What you will do:
1. Answer these questions about the article on Nvidia's third-quarter results:
(a) What revenue did Nvidia's data center segment reach?
(b) Which foundation model builders does the article list by name?
(c) Who is the CEO at The Futurum Group?
2. In the article on Nvidia's third-quarter results, take the passage that begins at the words "Accelerating compute capabilities" and stops after "during the call.". Switch every "Microsoft" in it to "Meta".

Selected extract:
+ + + + + + +

Dive Brief:
- Soaring demand for AI infrastructure helped Nvidia realize record revenues of $57 billion for the third quarter, up 22% from Q2 and 62% year over year, according to the company’s Q3 2026 earnings call for the period ending Oct. 26.
- Nvidia said its cloud graphics processing units are sold out as the company’s revenue in the data center segment reached $51.2 billion, a 66% increase year over year.
- “Compute demand keeps accelerating and compounding across training and inference – each growing exponentially,” Jensen Huang, CEO and founder of Nvidia, said in a Q3 results announcement. “The AI ecosystem is scaling fast – with more new foundation model makers, more AI startups, across more industries, and in more countries.”
Dive Insight:
Hyperscalers are spending billions on AI infrastructure to ensure they get in on the ground floor of the AI era, even as enterprises have yet to realize the full benefits of the technology.
Accelerating compute capabilities and scaling generative AI across hypercaler workloads is a significant contributor to Nvidia’s “long-term opportunity,” said Nvidia EVP and CFO Colette Kress.
Google Cloud, Microsoft and AWS have committed billions in capital investments in AI infrastructure, boosting Nvidia’s expansion. Nvidia struck partnerships with industry leaders including Google, Microsoft and Oracle to build out U.S. AI infrastructure, which will be powered by thousands of Nvidia GPUs, according to the earnings announcement.
Aggressive compute spend by foundation model builders — including Anthropic, Mistral and OpenAI — is another growth pillar for the company, Kress shared during the call.
“We have evolved over the past 25 years from a gaming GPU company to now an AI data center infrastructure company,” Kress said.
Hyperscalers are spending big on AI infrastructure because “they know they have to,” said Daniel Newman, CEO at The Futurum Group.
“2026 is sold out,” Newman said in an email to CIO Dive. “And 2027 demand will follow suit.”
It’s undeniable that compute demand is strong, said Gartner VP Analyst Gaurav Gupta. However, for enterprises to start seeing a return on their AI investments, they will have to start using models for inferencing rather than training.

+ + + + + + +

Provided records:
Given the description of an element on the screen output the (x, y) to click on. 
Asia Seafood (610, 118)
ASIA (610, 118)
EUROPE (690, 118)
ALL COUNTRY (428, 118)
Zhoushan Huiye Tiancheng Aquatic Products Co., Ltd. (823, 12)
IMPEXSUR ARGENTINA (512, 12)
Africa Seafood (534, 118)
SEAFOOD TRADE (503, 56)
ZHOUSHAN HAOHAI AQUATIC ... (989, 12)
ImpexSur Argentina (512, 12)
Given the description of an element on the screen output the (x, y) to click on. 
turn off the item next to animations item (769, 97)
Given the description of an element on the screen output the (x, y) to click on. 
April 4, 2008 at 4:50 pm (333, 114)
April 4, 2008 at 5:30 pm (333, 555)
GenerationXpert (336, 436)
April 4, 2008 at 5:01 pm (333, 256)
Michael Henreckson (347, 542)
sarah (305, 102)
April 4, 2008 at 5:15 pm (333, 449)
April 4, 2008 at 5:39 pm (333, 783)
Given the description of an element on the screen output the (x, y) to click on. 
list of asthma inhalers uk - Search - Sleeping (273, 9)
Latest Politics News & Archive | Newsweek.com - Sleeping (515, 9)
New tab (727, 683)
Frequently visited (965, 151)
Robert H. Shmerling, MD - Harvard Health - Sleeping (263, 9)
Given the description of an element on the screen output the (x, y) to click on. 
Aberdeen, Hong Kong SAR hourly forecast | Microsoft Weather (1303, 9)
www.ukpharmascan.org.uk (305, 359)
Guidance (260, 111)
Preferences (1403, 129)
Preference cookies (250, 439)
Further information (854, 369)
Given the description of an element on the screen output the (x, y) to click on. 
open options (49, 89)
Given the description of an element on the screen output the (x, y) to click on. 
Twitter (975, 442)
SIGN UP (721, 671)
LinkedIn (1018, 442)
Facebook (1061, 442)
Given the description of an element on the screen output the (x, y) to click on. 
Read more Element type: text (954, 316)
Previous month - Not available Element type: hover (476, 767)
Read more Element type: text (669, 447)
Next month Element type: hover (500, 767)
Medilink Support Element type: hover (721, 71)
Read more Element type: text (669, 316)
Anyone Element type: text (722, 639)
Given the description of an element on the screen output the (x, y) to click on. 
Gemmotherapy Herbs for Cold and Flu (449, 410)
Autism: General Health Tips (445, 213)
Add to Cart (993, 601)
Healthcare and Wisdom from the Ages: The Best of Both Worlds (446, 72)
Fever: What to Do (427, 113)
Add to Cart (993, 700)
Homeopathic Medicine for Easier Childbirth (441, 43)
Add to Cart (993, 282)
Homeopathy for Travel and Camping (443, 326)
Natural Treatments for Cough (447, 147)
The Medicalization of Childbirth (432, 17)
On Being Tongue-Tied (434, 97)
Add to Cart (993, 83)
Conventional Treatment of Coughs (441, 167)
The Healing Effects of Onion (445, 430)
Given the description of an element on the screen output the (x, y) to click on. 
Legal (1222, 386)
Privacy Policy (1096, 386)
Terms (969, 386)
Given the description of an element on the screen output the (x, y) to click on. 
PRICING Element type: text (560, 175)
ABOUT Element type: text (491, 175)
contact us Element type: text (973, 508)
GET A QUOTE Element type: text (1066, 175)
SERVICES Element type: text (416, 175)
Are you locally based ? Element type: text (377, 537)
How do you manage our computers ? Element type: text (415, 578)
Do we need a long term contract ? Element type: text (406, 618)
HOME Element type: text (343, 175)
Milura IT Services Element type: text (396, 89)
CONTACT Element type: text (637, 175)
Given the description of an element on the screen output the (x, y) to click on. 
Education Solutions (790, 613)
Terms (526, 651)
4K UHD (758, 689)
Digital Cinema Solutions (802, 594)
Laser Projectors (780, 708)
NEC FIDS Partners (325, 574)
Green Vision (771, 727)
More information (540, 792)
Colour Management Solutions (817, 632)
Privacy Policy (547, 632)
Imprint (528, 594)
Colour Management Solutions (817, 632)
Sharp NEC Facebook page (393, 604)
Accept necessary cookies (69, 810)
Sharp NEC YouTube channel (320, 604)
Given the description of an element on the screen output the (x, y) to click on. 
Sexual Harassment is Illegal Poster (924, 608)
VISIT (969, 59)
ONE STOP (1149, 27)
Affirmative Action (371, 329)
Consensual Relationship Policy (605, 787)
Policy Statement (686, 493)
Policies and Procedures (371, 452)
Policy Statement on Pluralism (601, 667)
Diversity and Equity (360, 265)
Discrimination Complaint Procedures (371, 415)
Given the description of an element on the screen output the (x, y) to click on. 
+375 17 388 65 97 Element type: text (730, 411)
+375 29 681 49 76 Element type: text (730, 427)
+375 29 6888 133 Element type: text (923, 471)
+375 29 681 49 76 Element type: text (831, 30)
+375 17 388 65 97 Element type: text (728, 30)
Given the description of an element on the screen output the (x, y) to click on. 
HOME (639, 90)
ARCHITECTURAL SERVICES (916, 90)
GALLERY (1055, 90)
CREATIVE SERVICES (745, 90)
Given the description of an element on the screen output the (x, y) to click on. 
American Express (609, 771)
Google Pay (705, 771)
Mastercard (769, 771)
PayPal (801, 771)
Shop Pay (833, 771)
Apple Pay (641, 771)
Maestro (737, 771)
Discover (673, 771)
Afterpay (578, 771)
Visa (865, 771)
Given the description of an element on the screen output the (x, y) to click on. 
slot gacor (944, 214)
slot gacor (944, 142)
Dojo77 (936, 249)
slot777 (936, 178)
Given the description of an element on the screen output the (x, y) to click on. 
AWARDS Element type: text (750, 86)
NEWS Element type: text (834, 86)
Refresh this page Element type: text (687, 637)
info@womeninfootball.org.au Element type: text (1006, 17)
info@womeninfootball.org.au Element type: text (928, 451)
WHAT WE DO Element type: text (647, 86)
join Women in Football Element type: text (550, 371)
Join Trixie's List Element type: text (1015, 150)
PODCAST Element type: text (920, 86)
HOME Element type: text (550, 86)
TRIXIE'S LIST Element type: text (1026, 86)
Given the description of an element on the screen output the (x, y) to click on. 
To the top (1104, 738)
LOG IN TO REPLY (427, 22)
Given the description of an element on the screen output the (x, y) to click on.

+ + + + + + +

Answers to each task:
1.
(a) $51.2 billion, a 66% increase year over year.
(b) Anthropic, Mistral and OpenAI.
(c) Daniel Newman.

2.
Accelerating compute capabilities and scaling generative AI across hypercaler workloads is a significant contributor to Nvidia’s “long-term opportunity,” said Nvidia EVP and CFO Colette Kress.
Google Cloud, Meta and AWS have committed billions in capital investments in AI infrastructure, boosting Nvidia’s expansion. Nvidia struck partnerships with industry leaders including Google, Meta and Oracle to build out U.S. AI infrastructure, which will be powered by thousands of Nvidia GPUs, according to the earnings announcement.
Aggressive compute spend by foundation model builders — including Anthropic, Mistral and OpenAI — is another growth pillar for the company, Kress shared during the call.